I aslo live in cali and im in the same boat as you. i want to just put an x pipe in and change out the mufflers with some flowmasters or magnaflows which is fine for smog. but for the headers i think the only ones you can get are the shortys. and they have to have a carb number. so as long as you dont mess with the cats and put smog legal headers youll be fine.:cheers


----------



## socal gto (Mar 10, 2006)

If you want to cheat in the mean time get the shorties with the catless midpipes. Come smog time all you have to do is put the cats back on and you shouldn't have any problems. That is what I am going to do. I should be putting on my headers today. I hope everything works out because I had to wait 1 month for the parts and another couple of weeks before I could get around to installing them.


----------



## btchplz (Mar 12, 2005)

In reality, we don't have to smog the car until it is 5 years old right? What are the chances of getting pulled over and having a cop investigate the exhaust system?

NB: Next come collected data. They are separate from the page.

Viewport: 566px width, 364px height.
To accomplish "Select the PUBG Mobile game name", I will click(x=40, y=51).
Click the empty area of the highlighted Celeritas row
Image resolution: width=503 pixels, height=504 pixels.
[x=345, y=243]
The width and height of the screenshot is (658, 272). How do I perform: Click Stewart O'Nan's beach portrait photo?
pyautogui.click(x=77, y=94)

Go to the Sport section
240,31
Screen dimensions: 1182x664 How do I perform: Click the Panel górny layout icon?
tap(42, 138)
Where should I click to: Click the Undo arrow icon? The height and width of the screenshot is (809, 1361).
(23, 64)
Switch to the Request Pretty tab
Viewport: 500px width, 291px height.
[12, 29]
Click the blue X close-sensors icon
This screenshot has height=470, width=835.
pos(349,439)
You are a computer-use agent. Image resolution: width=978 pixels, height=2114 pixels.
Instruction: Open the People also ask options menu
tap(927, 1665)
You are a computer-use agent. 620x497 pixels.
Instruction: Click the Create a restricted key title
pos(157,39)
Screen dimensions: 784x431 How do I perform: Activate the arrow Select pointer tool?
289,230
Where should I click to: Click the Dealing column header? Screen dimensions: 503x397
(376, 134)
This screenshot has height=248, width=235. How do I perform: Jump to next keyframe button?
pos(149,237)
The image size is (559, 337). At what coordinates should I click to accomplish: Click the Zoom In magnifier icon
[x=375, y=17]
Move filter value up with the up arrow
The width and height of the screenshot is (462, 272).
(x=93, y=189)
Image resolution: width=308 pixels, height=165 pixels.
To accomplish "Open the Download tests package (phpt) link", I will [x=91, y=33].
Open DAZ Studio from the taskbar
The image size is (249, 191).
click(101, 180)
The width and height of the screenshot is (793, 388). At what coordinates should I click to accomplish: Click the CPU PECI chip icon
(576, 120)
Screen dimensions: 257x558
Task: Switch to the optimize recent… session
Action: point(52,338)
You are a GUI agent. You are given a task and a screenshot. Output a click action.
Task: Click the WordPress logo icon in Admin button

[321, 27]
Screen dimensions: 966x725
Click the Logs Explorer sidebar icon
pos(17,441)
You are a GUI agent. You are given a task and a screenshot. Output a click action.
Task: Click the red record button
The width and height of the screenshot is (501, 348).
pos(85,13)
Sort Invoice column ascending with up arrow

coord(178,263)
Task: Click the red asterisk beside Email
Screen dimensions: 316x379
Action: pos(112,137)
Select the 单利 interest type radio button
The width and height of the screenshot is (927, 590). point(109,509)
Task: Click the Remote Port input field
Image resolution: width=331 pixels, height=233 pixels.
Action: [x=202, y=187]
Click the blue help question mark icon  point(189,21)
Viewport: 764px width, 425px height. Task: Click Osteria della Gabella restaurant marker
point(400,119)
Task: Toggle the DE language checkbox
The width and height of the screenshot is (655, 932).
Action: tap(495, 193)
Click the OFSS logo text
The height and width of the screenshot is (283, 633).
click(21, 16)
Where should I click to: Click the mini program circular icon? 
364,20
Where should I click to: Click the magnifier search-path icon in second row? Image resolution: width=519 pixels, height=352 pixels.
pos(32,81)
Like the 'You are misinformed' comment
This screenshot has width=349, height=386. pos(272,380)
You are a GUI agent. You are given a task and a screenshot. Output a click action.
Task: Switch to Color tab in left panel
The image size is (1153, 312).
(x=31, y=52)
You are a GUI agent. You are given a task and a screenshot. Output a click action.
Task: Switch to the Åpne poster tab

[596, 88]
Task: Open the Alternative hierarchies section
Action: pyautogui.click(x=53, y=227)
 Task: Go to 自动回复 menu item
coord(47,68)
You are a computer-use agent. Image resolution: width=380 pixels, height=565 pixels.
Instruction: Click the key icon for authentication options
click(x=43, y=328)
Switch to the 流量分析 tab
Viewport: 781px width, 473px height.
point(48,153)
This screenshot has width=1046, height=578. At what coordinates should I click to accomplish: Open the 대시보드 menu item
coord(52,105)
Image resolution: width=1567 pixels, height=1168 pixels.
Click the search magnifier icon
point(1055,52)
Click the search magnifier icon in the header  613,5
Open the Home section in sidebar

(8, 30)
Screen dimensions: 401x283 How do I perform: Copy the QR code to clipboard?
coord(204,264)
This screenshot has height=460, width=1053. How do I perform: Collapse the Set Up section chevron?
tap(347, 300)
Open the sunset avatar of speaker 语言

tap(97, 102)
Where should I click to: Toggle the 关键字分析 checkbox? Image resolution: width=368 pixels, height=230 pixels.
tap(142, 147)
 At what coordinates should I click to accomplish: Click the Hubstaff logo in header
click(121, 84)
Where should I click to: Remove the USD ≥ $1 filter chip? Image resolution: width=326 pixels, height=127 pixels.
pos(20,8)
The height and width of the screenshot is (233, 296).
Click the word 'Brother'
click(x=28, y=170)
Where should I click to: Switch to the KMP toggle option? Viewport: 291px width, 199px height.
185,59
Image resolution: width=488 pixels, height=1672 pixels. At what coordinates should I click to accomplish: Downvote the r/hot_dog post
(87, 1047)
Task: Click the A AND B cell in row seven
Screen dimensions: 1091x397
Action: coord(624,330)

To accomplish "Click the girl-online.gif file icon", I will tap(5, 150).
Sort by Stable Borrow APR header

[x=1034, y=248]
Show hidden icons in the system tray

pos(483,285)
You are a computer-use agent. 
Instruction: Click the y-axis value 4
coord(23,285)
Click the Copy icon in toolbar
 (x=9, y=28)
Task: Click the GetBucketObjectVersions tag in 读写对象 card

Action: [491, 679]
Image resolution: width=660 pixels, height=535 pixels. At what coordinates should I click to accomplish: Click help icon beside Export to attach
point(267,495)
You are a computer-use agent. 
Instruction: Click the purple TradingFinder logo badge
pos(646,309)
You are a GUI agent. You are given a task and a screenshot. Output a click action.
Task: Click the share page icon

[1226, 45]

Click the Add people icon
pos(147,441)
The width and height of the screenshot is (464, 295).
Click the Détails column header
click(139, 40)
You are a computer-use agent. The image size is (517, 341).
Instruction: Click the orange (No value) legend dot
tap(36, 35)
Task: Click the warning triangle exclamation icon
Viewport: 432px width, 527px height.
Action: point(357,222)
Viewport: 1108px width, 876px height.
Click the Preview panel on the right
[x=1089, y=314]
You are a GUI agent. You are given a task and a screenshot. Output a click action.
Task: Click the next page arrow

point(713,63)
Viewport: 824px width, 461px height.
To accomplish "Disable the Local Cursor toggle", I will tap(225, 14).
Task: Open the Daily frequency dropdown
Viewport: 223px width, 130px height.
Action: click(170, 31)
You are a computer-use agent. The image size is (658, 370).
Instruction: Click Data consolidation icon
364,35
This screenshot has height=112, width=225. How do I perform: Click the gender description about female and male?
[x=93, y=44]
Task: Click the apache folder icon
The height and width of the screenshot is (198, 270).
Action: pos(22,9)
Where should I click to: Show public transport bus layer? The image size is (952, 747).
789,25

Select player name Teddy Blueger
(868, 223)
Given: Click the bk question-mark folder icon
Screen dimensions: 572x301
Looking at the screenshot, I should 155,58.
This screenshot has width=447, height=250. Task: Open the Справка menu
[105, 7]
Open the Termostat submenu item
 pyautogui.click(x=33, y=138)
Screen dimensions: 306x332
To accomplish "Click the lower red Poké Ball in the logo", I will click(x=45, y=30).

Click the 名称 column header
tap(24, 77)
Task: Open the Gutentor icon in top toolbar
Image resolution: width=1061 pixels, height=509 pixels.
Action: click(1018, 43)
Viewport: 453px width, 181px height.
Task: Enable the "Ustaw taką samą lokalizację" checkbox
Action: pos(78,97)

Has anyone had that happen to them?? IMO, the exhaust would have to be pretty damn loud to catch that attention. 

So, X-Pipe with a muffler will pass smog. Shorty headers, should pass smog. Remove Cat-Backs, won't pass smog.

I think I got it. 

Does anyone know why removing the cats or getting the long headers cause you not to pass smog???


----------



## mjadams87 (May 19, 2006)

i dont think cops are going to investigate your exhaust. they'll just give you up a fix it ticket for noise pollution if its too loud. You'll probably want to throw on your stock headers, get it signed off, then get a photo copy of that "signed off" ticket to keep in your car incase you get pulled over again. 

as far as sound,i dont know how loud your system will sound but i just installed the SLP loudmouth I and was worried it would be too loud for my area (i live in Los angeles, near the LAX). To my surprise it fails the noise pollution by only 1db. California law states that the exhaust should not exceed 95dba 20 inches away from the tip at a steady state of 3k rpm. with the loud mouth I it is 96 dba (wow!). I think they would cut you that slack considering some of the harleys around here are gettin pretty close to 120 (i cant even hear my car over them). 

so if its TOO not loud, you should be ok.


----------



## LS2~N~BLUE (May 16, 2006)

*Well...*



btchplz said:


> In reality, we don't have to smog the car until it is 5 years old right? What are the chances of getting pulled over and having a cop investigate the exhaust system?
> 
> Has anyone had that happen to them?? IMO, the exhaust would have to be pretty damn loud to catch that attention.
> 
> ...



Well it all has to do with the guy who is smoging it. they have to do a visual check and if the stuff doesnt have a carb # then they wont pass it. carb stands for california air research bord. and they are the ones that get all crazy on the air polution. And for the cats, well that is pretty much smogs main deal. Cats are what cleans the air the most. and on there smog test results it will show high HC if you dont have cats or if they are bad cats from just being old and worn out. the carb people will only put carb numbers on parts that they fell wont do to much pollution. hope this helps!


----------